[Directions for this task]:
The complete set of records should be given again verbatim.

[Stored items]
-*-

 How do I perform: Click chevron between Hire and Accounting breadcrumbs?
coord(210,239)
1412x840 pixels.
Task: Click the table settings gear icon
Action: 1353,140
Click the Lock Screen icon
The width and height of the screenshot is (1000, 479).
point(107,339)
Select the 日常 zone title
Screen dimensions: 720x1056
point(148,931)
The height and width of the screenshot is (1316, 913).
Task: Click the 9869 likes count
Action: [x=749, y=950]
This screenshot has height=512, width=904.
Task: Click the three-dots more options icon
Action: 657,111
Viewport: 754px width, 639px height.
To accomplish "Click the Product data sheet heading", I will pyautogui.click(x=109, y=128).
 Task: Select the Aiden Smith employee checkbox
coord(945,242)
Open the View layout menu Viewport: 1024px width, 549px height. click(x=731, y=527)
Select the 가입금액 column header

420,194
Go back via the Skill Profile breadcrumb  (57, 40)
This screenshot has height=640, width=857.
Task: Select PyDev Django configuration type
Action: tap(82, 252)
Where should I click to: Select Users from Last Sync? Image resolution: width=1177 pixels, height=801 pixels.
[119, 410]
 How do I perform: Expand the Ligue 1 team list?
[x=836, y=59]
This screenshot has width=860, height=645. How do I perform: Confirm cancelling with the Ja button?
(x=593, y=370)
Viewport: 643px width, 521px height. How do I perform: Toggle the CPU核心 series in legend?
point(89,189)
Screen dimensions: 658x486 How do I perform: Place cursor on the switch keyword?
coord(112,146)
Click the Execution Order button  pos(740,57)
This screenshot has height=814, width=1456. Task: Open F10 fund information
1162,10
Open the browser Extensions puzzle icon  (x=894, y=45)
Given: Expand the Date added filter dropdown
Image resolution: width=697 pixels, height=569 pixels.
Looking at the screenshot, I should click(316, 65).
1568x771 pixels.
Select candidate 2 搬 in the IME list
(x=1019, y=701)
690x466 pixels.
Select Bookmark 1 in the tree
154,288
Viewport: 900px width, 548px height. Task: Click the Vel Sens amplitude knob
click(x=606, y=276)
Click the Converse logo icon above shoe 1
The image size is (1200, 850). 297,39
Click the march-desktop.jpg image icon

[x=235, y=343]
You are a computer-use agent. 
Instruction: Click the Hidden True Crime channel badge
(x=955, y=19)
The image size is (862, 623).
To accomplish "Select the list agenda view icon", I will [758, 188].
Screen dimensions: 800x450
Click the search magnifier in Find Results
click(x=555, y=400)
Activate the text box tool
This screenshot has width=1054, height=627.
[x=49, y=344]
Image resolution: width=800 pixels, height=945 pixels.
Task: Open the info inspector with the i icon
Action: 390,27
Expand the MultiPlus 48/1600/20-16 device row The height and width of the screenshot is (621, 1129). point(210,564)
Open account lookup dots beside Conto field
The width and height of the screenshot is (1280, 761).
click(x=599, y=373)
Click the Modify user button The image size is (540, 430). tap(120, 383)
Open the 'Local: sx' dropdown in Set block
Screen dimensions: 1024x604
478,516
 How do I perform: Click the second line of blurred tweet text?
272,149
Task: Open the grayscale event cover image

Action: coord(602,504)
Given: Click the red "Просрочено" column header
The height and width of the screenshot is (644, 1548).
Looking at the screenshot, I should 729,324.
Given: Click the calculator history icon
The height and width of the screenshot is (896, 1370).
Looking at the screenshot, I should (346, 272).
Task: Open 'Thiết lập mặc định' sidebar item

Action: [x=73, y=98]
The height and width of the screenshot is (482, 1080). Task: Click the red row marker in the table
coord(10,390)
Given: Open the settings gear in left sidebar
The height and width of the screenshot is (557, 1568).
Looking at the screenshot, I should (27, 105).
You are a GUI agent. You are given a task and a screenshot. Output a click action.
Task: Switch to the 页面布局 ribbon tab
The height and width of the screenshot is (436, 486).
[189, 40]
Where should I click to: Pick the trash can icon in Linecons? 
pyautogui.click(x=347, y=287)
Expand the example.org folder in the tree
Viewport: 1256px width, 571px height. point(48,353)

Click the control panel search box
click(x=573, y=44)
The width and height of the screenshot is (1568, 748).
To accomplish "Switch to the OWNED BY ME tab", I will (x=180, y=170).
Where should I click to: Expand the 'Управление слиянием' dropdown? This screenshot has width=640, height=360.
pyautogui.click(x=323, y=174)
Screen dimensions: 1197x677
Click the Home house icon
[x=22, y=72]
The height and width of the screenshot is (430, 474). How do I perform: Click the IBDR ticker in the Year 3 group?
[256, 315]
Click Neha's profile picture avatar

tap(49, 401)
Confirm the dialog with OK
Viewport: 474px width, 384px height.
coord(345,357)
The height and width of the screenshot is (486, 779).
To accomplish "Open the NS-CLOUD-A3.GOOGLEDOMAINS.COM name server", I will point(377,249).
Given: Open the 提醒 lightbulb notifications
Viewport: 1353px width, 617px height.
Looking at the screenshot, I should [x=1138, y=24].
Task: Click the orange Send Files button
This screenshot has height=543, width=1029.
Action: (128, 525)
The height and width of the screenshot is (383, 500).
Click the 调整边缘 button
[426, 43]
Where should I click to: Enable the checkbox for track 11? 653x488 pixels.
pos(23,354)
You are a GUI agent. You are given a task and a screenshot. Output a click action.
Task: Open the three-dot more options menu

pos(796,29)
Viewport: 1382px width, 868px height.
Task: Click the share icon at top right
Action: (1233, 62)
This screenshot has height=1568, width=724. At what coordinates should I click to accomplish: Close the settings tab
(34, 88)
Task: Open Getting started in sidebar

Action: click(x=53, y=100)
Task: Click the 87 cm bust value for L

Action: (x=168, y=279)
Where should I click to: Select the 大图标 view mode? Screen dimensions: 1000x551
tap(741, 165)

-*-

[Final answer]:
 How do I perform: Click chevron between Hire and Accounting breadcrumbs?
coord(210,239)
1412x840 pixels.
Task: Click the table settings gear icon
Action: 1353,140
Click the Lock Screen icon
The width and height of the screenshot is (1000, 479).
point(107,339)
Select the 日常 zone title
Screen dimensions: 720x1056
point(148,931)
The height and width of the screenshot is (1316, 913).
Task: Click the 9869 likes count
Action: [x=749, y=950]
This screenshot has height=512, width=904.
Task: Click the three-dots more options icon
Action: 657,111
Viewport: 754px width, 639px height.
To accomplish "Click the Product data sheet heading", I will pyautogui.click(x=109, y=128).
 Task: Select the Aiden Smith employee checkbox
coord(945,242)
Open the View layout menu Viewport: 1024px width, 549px height. click(x=731, y=527)
Select the 가입금액 column header

420,194
Go back via the Skill Profile breadcrumb  (57, 40)
This screenshot has height=640, width=857.
Task: Select PyDev Django configuration type
Action: tap(82, 252)
Where should I click to: Select Users from Last Sync? Image resolution: width=1177 pixels, height=801 pixels.
[119, 410]
 How do I perform: Expand the Ligue 1 team list?
[x=836, y=59]
This screenshot has width=860, height=645. How do I perform: Confirm cancelling with the Ja button?
(x=593, y=370)
Viewport: 643px width, 521px height. How do I perform: Toggle the CPU核心 series in legend?
point(89,189)
Screen dimensions: 658x486 How do I perform: Place cursor on the switch keyword?
coord(112,146)
Click the Execution Order button  pos(740,57)
This screenshot has height=814, width=1456. Task: Open F10 fund information
1162,10
Open the browser Extensions puzzle icon  (x=894, y=45)
Given: Expand the Date added filter dropdown
Image resolution: width=697 pixels, height=569 pixels.
Looking at the screenshot, I should click(316, 65).
1568x771 pixels.
Select candidate 2 搬 in the IME list
(x=1019, y=701)
690x466 pixels.
Select Bookmark 1 in the tree
154,288
Viewport: 900px width, 548px height. Task: Click the Vel Sens amplitude knob
click(x=606, y=276)
Click the Converse logo icon above shoe 1
The image size is (1200, 850). 297,39
Click the march-desktop.jpg image icon

[x=235, y=343]
You are a computer-use agent. 
Instruction: Click the Hidden True Crime channel badge
(x=955, y=19)
The image size is (862, 623).
To accomplish "Select the list agenda view icon", I will [758, 188].
Screen dimensions: 800x450
Click the search magnifier in Find Results
click(x=555, y=400)
Activate the text box tool
This screenshot has width=1054, height=627.
[x=49, y=344]
Image resolution: width=800 pixels, height=945 pixels.
Task: Open the info inspector with the i icon
Action: 390,27
Expand the MultiPlus 48/1600/20-16 device row The height and width of the screenshot is (621, 1129). point(210,564)
Open account lookup dots beside Conto field
The width and height of the screenshot is (1280, 761).
click(x=599, y=373)
Click the Modify user button The image size is (540, 430). tap(120, 383)
Open the 'Local: sx' dropdown in Set block
Screen dimensions: 1024x604
478,516
 How do I perform: Click the second line of blurred tweet text?
272,149
Task: Open the grayscale event cover image

Action: coord(602,504)
Given: Click the red "Просрочено" column header
The height and width of the screenshot is (644, 1548).
Looking at the screenshot, I should 729,324.
Given: Click the calculator history icon
The height and width of the screenshot is (896, 1370).
Looking at the screenshot, I should (346, 272).
Task: Open 'Thiết lập mặc định' sidebar item

Action: [x=73, y=98]
The height and width of the screenshot is (482, 1080). Task: Click the red row marker in the table
coord(10,390)
Given: Open the settings gear in left sidebar
The height and width of the screenshot is (557, 1568).
Looking at the screenshot, I should (27, 105).
You are a GUI agent. You are given a task and a screenshot. Output a click action.
Task: Switch to the 页面布局 ribbon tab
The height and width of the screenshot is (436, 486).
[189, 40]
Where should I click to: Pick the trash can icon in Linecons? 
pyautogui.click(x=347, y=287)
Expand the example.org folder in the tree
Viewport: 1256px width, 571px height. point(48,353)

Click the control panel search box
click(x=573, y=44)
The width and height of the screenshot is (1568, 748).
To accomplish "Switch to the OWNED BY ME tab", I will (x=180, y=170).
Where should I click to: Expand the 'Управление слиянием' dropdown? This screenshot has width=640, height=360.
pyautogui.click(x=323, y=174)
Screen dimensions: 1197x677
Click the Home house icon
[x=22, y=72]
The height and width of the screenshot is (430, 474). How do I perform: Click the IBDR ticker in the Year 3 group?
[256, 315]
Click Neha's profile picture avatar

tap(49, 401)
Confirm the dialog with OK
Viewport: 474px width, 384px height.
coord(345,357)
The height and width of the screenshot is (486, 779).
To accomplish "Open the NS-CLOUD-A3.GOOGLEDOMAINS.COM name server", I will point(377,249).
Given: Open the 提醒 lightbulb notifications
Viewport: 1353px width, 617px height.
Looking at the screenshot, I should [x=1138, y=24].
Task: Click the orange Send Files button
This screenshot has height=543, width=1029.
Action: (128, 525)
The height and width of the screenshot is (383, 500).
Click the 调整边缘 button
[426, 43]
Where should I click to: Enable the checkbox for track 11? 653x488 pixels.
pos(23,354)
You are a GUI agent. You are given a task and a screenshot. Output a click action.
Task: Open the three-dot more options menu

pos(796,29)
Viewport: 1382px width, 868px height.
Task: Click the share icon at top right
Action: (1233, 62)
This screenshot has height=1568, width=724. At what coordinates should I click to accomplish: Close the settings tab
(34, 88)
Task: Open Getting started in sidebar

Action: click(x=53, y=100)
Task: Click the 87 cm bust value for L

Action: (x=168, y=279)
Where should I click to: Select the 大图标 view mode? Screen dimensions: 1000x551
tap(741, 165)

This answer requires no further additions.